3. The method of claim 1, wherein defining the pattern of variation of the at least one attribute variable is effected using one or more graphical user interfaces.

4. The method of claim 1, wherein the generating the play list involves mixing the selected media content.

5. The method of claim 1 , wherein defining the set of at least one attribute variable is based on a predetermined set of attribute variables, and defining the pattern of variation over time for each of the selected attribute variables is based on pre-determined respective patterns of variation for the selected attribute variables.

6. The method of claim 5, wherein the pre-determined set of attribute variables, as well as the patterns of variation of the attribute variables in the predetermined set, is characteristic of songs selected by a particular disc jockey.

7. The method of claim 5, wherein the pre-determined set of attribute variables, as well as the patterns of variation of the attribute variables in the predetermined set, is based on an existing play list.

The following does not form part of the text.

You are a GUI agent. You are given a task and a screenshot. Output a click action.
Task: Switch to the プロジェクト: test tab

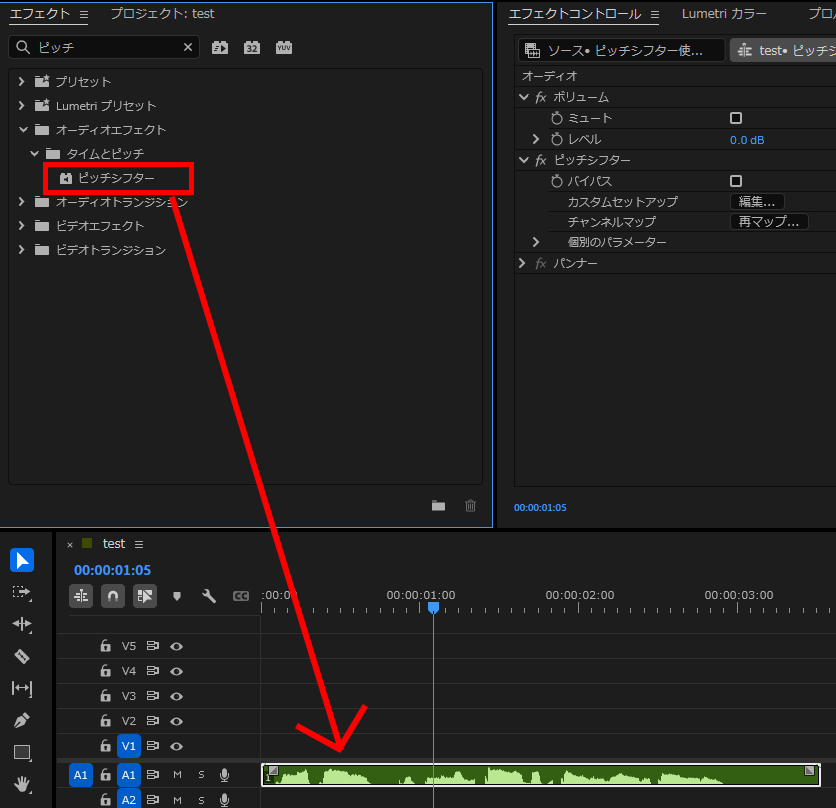[162, 14]
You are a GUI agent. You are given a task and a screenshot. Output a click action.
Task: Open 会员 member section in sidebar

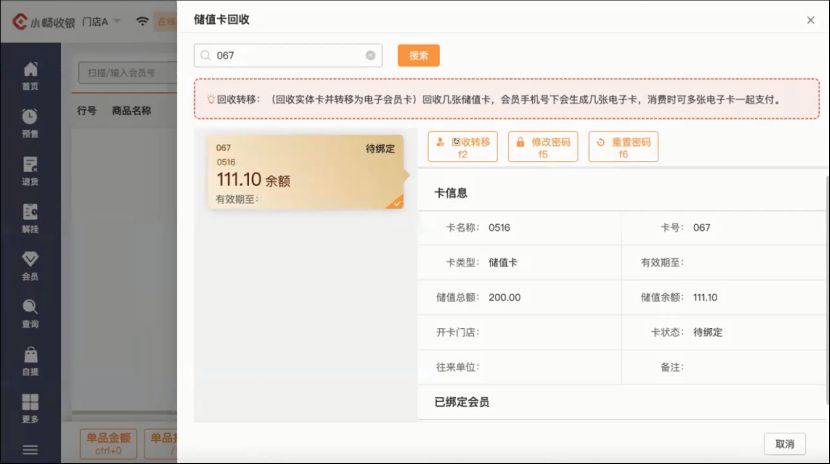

8. A media player for playing media content corresponding to a play list generated according to claim 1.

9. A computer program for sequencing media content, comprising: instructions for defining a set of at least one attribute variable that is characteristic of the media content; instructions for selecting at least one attribute variable from the defined set of attribute variables; instructions for defining a pattern of variation over time, for each of the selected attribute variables; instructions for selecting at least a portion of the media content on the basis of the selected attribute variables; and instructions for generating a play list of the selected media content based on the defined patterns of variation of the selected attribute variables.

10. A medium containing a computer program for sequencing media content, the computer program comprising: instructions for defining a set of at least one attribute variable that is characteristic of the media content; instructions for selecting at least one attribute variable from the defined set of attribute variables; instructions for defining a pattern of variation over time, for each of the selected attribute variables; instructions for selecting at least a portion of the media content on the basis of the selected attribute variables; and instructions for generating a play list of the selected media content based patterns of variation of the selected attribute variables.